Work request -
This exercise asks for every line of the material that includes the word "computer".

Working data -
^^^^^^^^^^^^^^^^

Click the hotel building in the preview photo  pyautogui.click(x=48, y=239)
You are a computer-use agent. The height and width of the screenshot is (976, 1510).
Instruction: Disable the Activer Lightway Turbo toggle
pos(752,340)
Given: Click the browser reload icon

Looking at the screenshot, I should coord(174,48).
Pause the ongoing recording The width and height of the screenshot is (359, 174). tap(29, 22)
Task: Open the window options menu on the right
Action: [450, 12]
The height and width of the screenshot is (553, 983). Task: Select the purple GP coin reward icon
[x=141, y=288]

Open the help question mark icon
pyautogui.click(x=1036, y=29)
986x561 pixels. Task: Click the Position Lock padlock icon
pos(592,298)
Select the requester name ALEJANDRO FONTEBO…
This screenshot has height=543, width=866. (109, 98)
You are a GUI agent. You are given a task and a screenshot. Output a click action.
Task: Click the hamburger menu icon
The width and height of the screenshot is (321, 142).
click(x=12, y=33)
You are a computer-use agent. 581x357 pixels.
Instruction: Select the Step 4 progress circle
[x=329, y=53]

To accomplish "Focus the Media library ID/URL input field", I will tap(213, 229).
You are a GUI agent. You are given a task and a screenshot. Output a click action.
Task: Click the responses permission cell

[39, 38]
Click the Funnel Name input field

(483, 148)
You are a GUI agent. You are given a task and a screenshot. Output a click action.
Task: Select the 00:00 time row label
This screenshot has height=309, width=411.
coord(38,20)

^^^^^^^^^^^^^^^^

Result for this exercise -
You are a computer-use agent. The height and width of the screenshot is (976, 1510).
You are a computer-use agent. 581x357 pixels.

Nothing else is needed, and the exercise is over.